Profiling Real-World Examples
On this Page
Profiling Real-World Examples¶
The below provides some case studies on how profiling helps in identifying problems and further optimizations of various models.
StableDiffusion XL Finetune Example¶
In this example, a pytorch profile(.json) of a StableDiffusion XL finetune process is examined in the perfetto UI.
The trace image below shows large periods of time with no device utilization (upper portion of the image) in between successive profiling steps, resulting in inefficient device usage. On the host side (bottom section of the image), the dataloader iterator function call on the host appears to take up most of the total execution time for each profiling step. This initial analysis suggests that the process is host-bound which can also be observed by running the Habana Perf Tool:
The identified issue in the dataloader can be mitigated using increment --dataloader-num-processes
parameter in the run command until results improve as seen below:
Large periods of no device utilization is still observed between the two profiling steps.
The aten::item
function call is taking up major execution time. This call occurs on the host when obtaining tensor values (e.g. loss prints) from the device.

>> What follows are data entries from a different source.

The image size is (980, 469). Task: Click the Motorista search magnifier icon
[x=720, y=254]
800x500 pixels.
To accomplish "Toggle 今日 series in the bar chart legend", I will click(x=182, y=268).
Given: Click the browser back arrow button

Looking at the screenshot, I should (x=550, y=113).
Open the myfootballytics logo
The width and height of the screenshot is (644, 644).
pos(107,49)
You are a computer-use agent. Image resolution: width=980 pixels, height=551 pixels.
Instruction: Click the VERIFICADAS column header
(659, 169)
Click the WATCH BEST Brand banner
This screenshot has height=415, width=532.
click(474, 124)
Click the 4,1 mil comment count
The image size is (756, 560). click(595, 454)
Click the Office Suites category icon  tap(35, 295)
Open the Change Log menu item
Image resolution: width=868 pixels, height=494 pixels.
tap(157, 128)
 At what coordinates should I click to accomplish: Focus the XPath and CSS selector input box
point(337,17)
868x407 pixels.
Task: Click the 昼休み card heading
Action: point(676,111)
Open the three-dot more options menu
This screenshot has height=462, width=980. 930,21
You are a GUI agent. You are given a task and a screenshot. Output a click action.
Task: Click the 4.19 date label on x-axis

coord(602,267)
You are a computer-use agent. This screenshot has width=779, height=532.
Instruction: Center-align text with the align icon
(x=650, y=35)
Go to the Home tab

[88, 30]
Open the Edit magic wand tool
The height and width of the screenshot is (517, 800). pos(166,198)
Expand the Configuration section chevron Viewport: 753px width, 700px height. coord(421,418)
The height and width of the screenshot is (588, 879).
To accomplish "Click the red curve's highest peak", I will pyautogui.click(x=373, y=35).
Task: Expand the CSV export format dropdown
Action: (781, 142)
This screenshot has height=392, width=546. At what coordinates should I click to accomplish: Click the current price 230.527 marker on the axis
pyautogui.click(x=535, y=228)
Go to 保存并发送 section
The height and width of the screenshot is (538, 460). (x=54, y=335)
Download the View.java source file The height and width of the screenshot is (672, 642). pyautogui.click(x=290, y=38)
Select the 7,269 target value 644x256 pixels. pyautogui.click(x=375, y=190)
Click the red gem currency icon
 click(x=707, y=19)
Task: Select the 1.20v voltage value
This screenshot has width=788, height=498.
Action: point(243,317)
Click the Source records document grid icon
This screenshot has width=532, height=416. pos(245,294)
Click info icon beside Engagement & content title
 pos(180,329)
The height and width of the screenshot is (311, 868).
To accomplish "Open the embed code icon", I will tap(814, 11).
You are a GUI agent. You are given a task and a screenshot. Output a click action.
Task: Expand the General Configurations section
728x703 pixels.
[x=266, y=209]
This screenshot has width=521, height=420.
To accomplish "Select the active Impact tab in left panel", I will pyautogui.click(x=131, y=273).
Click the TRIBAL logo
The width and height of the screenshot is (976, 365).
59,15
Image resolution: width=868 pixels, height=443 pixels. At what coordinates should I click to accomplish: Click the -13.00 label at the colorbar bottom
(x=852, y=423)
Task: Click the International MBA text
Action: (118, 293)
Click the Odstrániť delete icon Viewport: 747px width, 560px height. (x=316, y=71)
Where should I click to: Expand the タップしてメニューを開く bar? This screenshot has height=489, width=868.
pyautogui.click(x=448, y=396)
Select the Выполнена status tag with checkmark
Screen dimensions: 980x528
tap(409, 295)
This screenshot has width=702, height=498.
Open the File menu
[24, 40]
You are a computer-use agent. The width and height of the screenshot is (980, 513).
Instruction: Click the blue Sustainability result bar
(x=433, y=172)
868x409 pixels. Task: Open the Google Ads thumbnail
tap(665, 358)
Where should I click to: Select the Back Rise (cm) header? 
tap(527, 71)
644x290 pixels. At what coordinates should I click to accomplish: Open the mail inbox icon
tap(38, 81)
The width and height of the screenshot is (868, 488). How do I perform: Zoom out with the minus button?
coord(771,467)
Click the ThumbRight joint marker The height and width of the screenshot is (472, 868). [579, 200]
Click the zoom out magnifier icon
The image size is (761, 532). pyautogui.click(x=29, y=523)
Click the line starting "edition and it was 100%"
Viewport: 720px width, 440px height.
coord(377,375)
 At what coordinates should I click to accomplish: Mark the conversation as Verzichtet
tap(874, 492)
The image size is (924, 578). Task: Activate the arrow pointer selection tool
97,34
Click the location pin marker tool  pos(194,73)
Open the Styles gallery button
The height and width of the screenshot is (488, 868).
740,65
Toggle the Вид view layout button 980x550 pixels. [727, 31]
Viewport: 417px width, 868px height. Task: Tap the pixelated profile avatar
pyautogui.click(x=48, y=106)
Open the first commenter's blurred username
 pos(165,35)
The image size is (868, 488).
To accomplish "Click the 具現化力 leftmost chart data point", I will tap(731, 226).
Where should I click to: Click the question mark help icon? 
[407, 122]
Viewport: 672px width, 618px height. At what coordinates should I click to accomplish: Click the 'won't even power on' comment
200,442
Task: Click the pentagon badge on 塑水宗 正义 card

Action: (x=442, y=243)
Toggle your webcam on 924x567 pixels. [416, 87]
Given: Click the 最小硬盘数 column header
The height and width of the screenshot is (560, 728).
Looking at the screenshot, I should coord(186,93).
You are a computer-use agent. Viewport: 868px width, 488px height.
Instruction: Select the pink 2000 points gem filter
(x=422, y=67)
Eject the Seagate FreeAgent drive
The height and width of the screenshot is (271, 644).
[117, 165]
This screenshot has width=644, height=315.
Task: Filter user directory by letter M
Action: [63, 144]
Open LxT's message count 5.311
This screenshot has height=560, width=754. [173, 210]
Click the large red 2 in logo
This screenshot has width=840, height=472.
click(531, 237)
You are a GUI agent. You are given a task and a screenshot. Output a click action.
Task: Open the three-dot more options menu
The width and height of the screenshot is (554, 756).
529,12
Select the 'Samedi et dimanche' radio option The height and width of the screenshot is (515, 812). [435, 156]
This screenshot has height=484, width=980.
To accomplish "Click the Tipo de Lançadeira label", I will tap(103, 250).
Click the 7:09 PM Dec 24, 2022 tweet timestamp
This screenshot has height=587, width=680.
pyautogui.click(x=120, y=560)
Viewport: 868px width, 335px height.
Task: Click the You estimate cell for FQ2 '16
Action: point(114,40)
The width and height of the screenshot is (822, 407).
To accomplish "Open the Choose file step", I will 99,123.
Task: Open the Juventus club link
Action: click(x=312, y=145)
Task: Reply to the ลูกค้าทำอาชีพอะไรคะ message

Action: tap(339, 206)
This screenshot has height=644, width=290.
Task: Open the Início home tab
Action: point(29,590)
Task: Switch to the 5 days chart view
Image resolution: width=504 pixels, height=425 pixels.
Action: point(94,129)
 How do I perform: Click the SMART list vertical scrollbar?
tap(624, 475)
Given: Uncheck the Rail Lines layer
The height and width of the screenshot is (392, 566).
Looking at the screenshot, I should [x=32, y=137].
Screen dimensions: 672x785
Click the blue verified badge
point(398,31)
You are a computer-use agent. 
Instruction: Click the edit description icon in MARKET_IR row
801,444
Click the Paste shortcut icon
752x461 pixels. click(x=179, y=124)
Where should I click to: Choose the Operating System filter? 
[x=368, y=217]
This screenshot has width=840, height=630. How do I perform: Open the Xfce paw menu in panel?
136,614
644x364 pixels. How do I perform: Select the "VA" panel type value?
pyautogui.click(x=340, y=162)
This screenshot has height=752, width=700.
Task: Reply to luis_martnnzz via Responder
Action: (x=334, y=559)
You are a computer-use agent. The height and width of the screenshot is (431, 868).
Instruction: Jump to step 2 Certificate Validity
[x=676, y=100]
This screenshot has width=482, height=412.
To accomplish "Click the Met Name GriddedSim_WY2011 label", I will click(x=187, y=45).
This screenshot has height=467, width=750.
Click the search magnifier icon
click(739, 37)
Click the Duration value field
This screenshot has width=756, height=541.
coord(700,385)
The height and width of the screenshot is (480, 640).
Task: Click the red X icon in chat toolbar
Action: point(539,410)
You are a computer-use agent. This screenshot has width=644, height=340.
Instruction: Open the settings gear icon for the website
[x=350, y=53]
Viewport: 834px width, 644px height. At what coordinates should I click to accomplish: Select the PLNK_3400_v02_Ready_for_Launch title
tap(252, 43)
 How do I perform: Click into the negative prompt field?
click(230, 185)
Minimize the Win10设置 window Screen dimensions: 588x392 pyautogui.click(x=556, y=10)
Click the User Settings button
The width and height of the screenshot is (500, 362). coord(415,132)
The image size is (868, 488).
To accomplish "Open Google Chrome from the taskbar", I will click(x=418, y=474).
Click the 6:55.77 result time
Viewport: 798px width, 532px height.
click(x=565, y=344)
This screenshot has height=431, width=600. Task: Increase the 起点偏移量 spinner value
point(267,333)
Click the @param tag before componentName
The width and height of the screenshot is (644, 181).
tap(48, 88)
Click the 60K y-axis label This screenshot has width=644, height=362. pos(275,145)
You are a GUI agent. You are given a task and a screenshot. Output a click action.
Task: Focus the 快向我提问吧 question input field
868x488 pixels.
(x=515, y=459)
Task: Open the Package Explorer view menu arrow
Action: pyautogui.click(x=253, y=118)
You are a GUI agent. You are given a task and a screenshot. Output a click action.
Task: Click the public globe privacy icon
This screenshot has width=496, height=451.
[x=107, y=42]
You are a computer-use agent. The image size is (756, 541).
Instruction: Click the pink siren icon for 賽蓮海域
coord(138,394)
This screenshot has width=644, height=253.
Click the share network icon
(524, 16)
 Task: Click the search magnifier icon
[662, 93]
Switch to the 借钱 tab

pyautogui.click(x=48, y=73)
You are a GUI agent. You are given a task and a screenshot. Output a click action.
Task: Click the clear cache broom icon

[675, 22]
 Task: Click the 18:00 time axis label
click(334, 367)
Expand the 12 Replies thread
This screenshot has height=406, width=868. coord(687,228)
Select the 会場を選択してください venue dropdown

This can be reduced by increasing the --logging_steps
parameter. After this enhancement, device utilization improves (has more continuity and no large gaps):
There is still a delay between host process and device execution at the beginning. This can be alleviated by using HPU graphs as seen below:
Optimum for Intel Gaudi Example¶
This example uses a text-generation command based on Deepspeed and Optimum for Intel Gaudi:
deepspeed --num_gpus 8 run_generation.py --model_name_or_path meta-llama/Llama-2-7b-hf --max_new_tokens 256 --bf16 --use_hpu_graphs --use_kv_cache --batch_size 180 --attn_softmax_bf16 --limit_hpu_graphs --reuse_cache --trim_logits
The below is how the low-level trace(.hltv) for this process looks when loaded in the perfetto UI. A big gap on the right end of the trace is observed. The Python process has finished but device DMA, TPC and Synapse logger threads are still busy. Ideally, these processes should be tightly synced and not cause such big lags (in tens of milliseconds):
There appears to be some overhead in data transfer during data pre-processing phase which may be due to inefficient memory access and resource contention on the host.
This problem is remedied by using --bind_cores_to_rank
parameter which instructs DeepSpeed to split the CPU cores and distribute them to each rank evenly for better memory management and improved data parallelism:
Hugging Face GPT Example¶
In this Hugging Face GPT based model’s text generation example, the first token generation is taking far too long (nearly 30 minutes). The latency is being caused due to waiting for some process on device and thus analysis is focused on the device side.
In the trace below, observe the compileGraph
function call repeating contiguously at each profile step.
This is unexpected as normally the graph is compiled once, cached and reused in the next step.
This is an indication of dynamicity in the model which could be due to dynamic shapes, dynamic ops and/or loops in the control flow of the graph itself. Follow the Handling Dynamicity guide to mitigate these issues.